Nel panorama dei gadget tecnologici, l’innovazione non richiede sempre uno stravolgimento estetico.
Con il nuovo AirTag 2, Apple ha adottato un approccio conservativo ma estremamente mirato: il design rimane pressoché identico al modello del 2021, spostando il focus dei miglioramenti sulla precisione della localizzazione e sull’usabilità quotidiana.

I punti di forza dell’AirTag 2
La scelta di mantenere invariati forma, peso e dimensioni non è casuale. In questi anni è fiorito un vasto mercato di accessori, dai portachiavi ai supporti per biciclette, che rimangono così pienamente compatibili. Anche il sistema di alimentazione resta fedele alla tradizione: una scocca rotante che ospita la classica batteria a bottone CR2032, garantendo circa un anno di autonomia e una sostituzione rapida.
Il successo però dell’AirTag risiede nell’integrazione con la rete Dov’è. Il dispositivo opera infatti su due livelli: Bluetooth Low Energy e Ultra Wide Band. Nel primo caso, grazie a tale tecnologia, permette a qualsiasi iPhone nelle vicinanze di rilevare anonimamente l’oggetto smarrito, inviandone la posizione ai server Apple. Mentre nel secondo questo AirTag 2 abilita la “Posizione di precisione”, guidando l’utente verso l’oggetto con una freccia direzionale sullo schermo.
La vera novità della seconda generazione riguarda proprio il raggio d’azione della tecnologia UWB, che aumenta di circa il 50%. Nei test pratici, il segnale si dimostra più stabile anche in presenza di ostacoli strutturali come muri in cemento, con un aggiornamento dei dati più fluido e immediato mentre ci si avvicina all’obiettivo. Un aspetto senza dubbio importante che lo rende tra i migliori tracker presenti sul mercato.
Volume potenziato e privacy
Un altro passo avanti riguarda l’altoparlante integrato. Il volume è stato sensibilmente potenziato, rendendo il segnale acustico chiaramente udibile anche quando il tracker è sepolto sotto cuscini o nascosto all’interno di borse pesanti.

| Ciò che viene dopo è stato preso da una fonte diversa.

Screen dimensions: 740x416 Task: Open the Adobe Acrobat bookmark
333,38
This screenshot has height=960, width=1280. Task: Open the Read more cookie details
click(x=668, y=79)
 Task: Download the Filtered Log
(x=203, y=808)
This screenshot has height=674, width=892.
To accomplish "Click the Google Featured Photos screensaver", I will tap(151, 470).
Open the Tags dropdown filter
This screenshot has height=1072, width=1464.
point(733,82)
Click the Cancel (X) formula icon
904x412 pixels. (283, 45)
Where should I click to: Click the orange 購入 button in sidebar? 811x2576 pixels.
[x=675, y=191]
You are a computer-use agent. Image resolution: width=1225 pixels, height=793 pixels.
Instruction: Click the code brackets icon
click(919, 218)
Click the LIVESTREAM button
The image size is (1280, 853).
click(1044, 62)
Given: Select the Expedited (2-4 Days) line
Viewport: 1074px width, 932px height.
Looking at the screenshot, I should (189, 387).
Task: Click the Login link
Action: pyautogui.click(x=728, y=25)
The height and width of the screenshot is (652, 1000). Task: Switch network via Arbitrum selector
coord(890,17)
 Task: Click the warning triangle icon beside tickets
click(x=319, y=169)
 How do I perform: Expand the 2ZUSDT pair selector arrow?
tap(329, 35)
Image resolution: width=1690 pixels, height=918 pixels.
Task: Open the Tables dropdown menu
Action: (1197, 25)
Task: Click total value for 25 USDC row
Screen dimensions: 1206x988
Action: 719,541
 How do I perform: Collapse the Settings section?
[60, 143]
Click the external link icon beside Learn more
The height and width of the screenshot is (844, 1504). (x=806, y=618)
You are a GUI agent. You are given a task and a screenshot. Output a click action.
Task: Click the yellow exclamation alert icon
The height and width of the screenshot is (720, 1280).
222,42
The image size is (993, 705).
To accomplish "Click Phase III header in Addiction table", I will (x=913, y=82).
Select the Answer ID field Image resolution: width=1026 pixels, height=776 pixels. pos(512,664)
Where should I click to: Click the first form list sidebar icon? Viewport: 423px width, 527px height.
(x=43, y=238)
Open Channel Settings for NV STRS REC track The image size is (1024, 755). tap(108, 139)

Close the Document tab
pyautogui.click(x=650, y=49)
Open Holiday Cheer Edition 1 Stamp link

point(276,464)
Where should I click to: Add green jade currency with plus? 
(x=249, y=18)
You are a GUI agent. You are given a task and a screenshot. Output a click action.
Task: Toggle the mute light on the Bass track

È fondamentale però non confondere l’AirTag con un antifurto professionale. Privo di GPS autonomo o connessione cellulare, il dispositivo nasce per ritrovare oggetti smarriti, non per il recupero di beni rubati. Apple ha inoltre confermato i rigorosi protocolli anti-stalking: se un AirTag sconosciuto segue una persona per un tempo prolungato, il sistema invia notifiche sullo smartphone e attiva avvisi sonori per tutelare la privacy.
Con un prezzo che rimane in linea con il passato (circa 35 euro per l’unità singola), AirTag 2 non rivoluziona il settore, ma lo perfeziona. Per chi è già immerso nell’ecosistema Apple, resta il punto di riferimento assoluto per affidabilità e integrazione, trasformando la ricerca delle chiavi o dei bagagli in un’esperienza più rapida e meno stressante. Vale quindi sicuramente la pena puntare su questo nuovo tracker di stampo Apple.